Well, I’ve wrapped up another issue (yippee!!!!). I’m not doing a separate “What Oprah Knows For Sure” entry because Oprah doesn’t talk about beauty in the beauty issue. Maybe Oprah feels ugly. Maybe she doesn’t feel like she knows something about beauty for sure. What she does know is that when she was in Krakow visiting Auschwitz with Elie Wiesel, she realized that all of life is extraordinary. “There are no ordinary moments.” The whole Auschwitz experience made her feel sad for the Holocaust but also made her happy and long to be alive.
Beautiful thoughts, yes, but it was a bit of a jolt to read them at the end of the Beauty issue. I liked the fact that the magazine tried to get you to change your thinking about beauty without the pat stories about beauty being from within. It was a very non-cliched issue that opened up my eyes to the way we’ve been conditioned to think about beauty and to think about how beautiful or not beautiful we are.

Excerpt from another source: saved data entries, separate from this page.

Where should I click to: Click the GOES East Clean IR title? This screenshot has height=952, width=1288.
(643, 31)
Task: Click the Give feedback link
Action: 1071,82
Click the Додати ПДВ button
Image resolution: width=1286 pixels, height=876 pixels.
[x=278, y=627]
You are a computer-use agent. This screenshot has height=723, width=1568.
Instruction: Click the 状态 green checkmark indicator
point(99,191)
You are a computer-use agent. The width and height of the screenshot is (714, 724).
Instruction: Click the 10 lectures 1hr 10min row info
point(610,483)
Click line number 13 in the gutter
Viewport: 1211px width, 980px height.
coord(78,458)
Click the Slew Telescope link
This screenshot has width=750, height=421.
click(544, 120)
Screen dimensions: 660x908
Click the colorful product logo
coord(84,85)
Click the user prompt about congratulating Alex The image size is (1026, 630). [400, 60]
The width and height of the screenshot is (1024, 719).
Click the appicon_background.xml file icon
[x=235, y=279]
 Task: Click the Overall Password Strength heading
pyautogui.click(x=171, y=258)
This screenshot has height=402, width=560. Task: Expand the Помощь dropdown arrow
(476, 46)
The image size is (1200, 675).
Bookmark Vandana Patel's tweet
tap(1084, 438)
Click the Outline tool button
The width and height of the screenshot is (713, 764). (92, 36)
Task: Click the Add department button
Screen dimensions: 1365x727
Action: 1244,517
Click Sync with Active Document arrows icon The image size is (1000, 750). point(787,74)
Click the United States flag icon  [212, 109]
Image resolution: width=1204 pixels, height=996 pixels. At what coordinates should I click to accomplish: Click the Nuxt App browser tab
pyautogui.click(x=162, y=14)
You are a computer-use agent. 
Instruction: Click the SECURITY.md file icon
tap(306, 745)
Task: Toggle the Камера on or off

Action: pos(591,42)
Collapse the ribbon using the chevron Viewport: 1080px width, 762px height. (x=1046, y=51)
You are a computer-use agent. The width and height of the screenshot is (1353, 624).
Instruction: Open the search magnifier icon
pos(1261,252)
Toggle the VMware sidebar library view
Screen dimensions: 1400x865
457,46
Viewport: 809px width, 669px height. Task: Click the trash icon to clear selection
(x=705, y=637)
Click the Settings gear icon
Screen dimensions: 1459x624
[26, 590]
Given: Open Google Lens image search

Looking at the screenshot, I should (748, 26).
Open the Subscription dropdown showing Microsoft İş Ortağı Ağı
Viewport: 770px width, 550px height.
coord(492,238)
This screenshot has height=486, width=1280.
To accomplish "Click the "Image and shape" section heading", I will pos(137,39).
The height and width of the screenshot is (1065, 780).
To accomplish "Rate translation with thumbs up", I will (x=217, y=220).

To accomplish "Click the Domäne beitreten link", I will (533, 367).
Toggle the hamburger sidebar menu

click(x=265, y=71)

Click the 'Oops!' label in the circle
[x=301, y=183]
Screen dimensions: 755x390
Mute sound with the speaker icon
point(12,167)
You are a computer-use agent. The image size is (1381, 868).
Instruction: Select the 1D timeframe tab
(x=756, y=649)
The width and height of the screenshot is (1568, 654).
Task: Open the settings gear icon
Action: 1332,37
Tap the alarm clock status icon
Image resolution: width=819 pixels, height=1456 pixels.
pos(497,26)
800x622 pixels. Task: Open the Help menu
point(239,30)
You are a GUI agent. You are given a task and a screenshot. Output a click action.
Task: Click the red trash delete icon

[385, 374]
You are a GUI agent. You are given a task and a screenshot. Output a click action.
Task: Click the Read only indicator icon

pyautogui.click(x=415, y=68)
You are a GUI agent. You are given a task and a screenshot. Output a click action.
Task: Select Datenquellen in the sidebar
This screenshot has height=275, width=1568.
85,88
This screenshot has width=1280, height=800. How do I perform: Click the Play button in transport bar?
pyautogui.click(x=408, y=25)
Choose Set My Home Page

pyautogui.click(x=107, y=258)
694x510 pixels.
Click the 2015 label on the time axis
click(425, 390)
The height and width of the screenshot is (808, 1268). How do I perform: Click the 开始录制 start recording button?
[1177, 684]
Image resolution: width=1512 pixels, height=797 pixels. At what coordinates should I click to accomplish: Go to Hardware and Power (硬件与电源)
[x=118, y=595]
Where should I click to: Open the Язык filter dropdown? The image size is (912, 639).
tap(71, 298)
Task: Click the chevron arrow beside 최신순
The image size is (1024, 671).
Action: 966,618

I remember when I was high school age, I used to sit and look at myself in the mirror and tell myself I was beautiful and some guy would eventually see that and think I was beautiful. I went to a school with a lot of Dutch people, many of whom had blond hair and blue eyes. I looked a little bit different–not overly so, but I wasn’t a looker. Telling myself I was pretty though I think had a decent effect on me because I don’t really buy into the idea that a serum will make me look better–maybe it will enhance my already stunning beauty, but it’s not going to cure anything.
Like many women, I’ve been able to beat myself up about who I am or am not. I compare myself to others all too often, and I focus on that stupidity rather than become excellent on my own. Accepting my own beauty is at least was step in the right direction of being a better person.